Picking Up Attributes In Martial World
Chapter 187: First Task
The lantern at the mouth of the alley flickered against the stone wall, casting a weak yellow light that barely reached inside of the alley. Beyond that, the dark swallowed everything. This was a darkness that people in White Gale City knew not to walk into, especially behind this particular inn.
Alpha stood against the wall, perfectly still.
He had been standing there for almost two hours now. His robes were plain, his posture careful, and his weight rested lightly on his good leg. The other one was almost healed
..almost.
It would have been fully recovered by now, since a Peak-Stage Qi Condensation Realm cultivator like him healed faster than mortals could believe.
But the damage hadn’t been to muscle or bone, it had been to his meridians, and even a minor injury there took an absurd amount of time to mend.
He didn’t resent the wound though. He had earned it, and the man who gave it to him had given him much more in return.

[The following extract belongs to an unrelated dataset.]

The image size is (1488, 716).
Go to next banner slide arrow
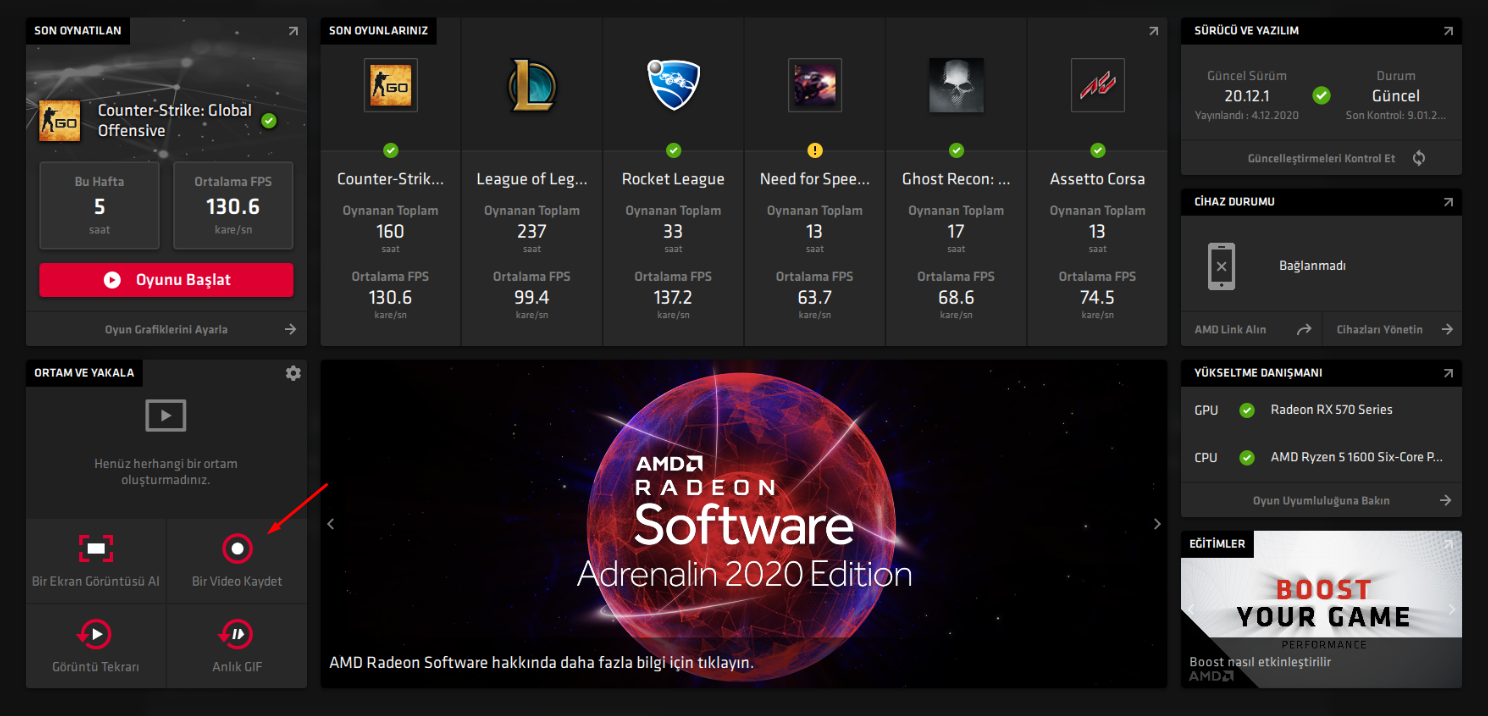[1157, 524]
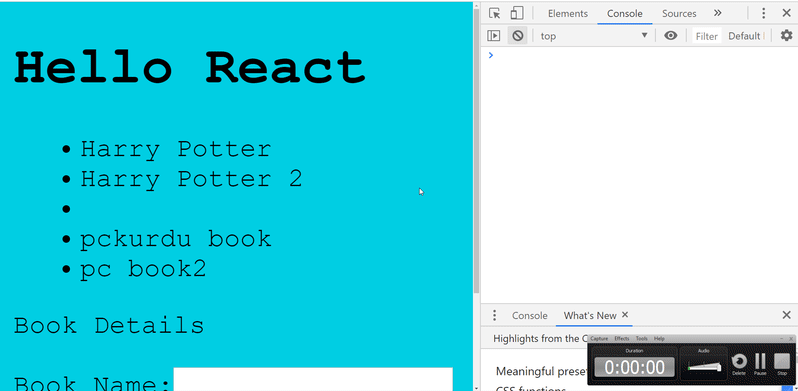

Alpha had grown up in the slums of a southern city, in a place where children either learned to use a knife by the age of ten or didn’t grow up at all.
He had learned and worked as a courier for one syndicate, then as a knife for another, and then eventually he had been picked up by a small assassin’s network that paid better than the rest. His Agent had told him he was good with threads.
They were dead right on that as his threads had kept him alive for almost fifteen years.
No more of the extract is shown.